Task objective -> Go through the listing that follows and write it out exactly. Drop the pictures.

--- START ---

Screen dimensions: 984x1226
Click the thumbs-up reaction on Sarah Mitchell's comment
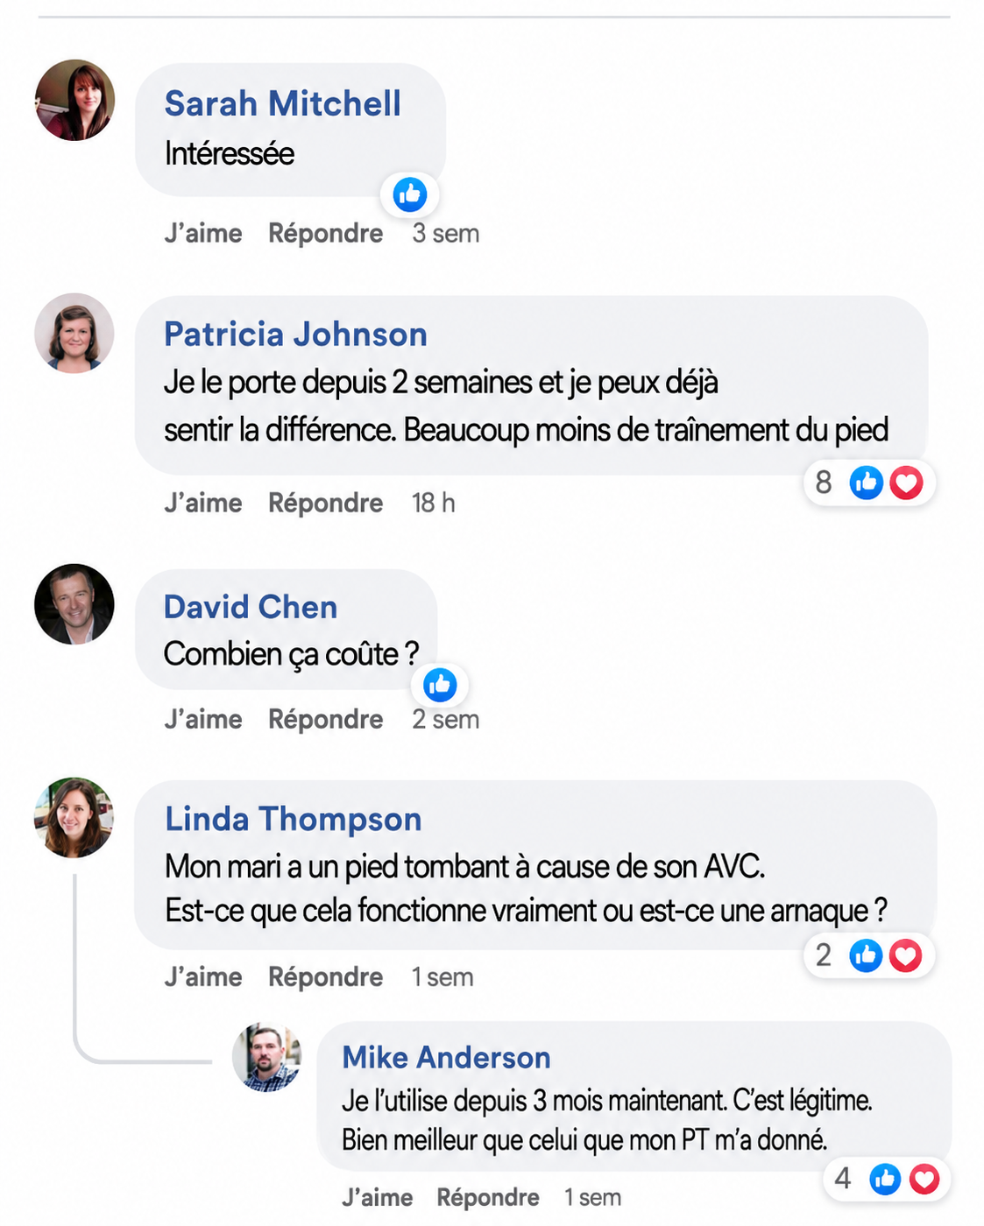(x=410, y=194)
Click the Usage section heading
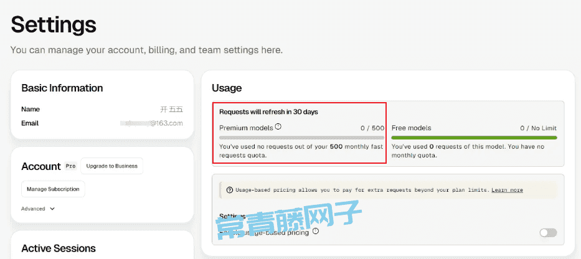The height and width of the screenshot is (259, 581). pyautogui.click(x=227, y=88)
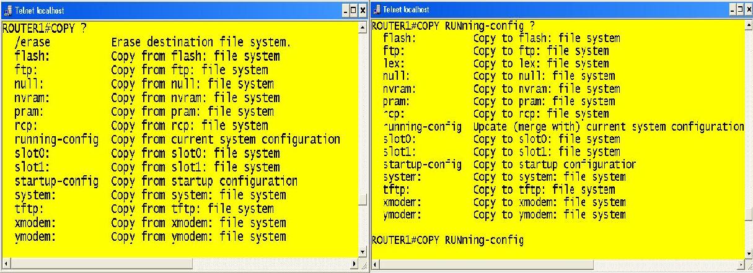Click the '/erase' option in left window
Image resolution: width=753 pixels, height=273 pixels.
click(33, 43)
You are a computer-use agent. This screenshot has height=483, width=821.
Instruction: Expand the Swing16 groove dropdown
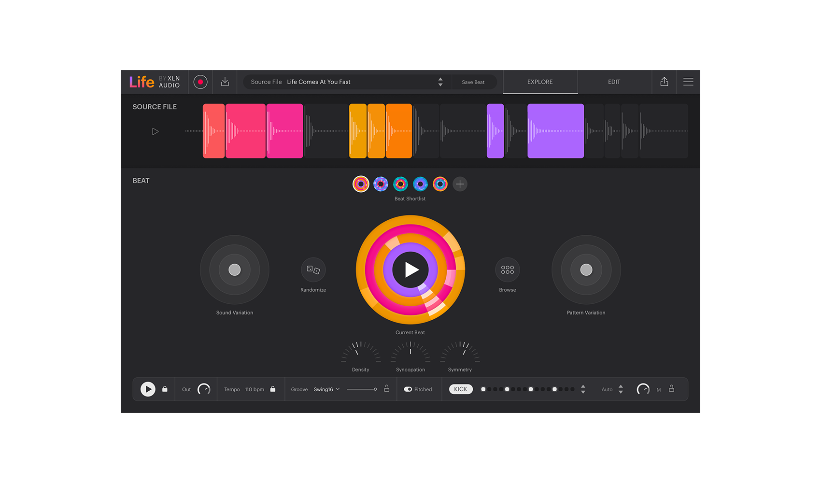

--- END ---

Answer to the exercise ->
Screen dimensions: 984x1226
Click the thumbs-up reaction on Sarah Mitchell's comment
(x=410, y=194)
Click the Usage section heading
The height and width of the screenshot is (259, 581). pyautogui.click(x=227, y=88)
Click the '/erase' option in left window
Image resolution: width=753 pixels, height=273 pixels.
click(33, 43)
You are a computer-use agent. This screenshot has height=483, width=821.
Instruction: Expand the Swing16 groove dropdown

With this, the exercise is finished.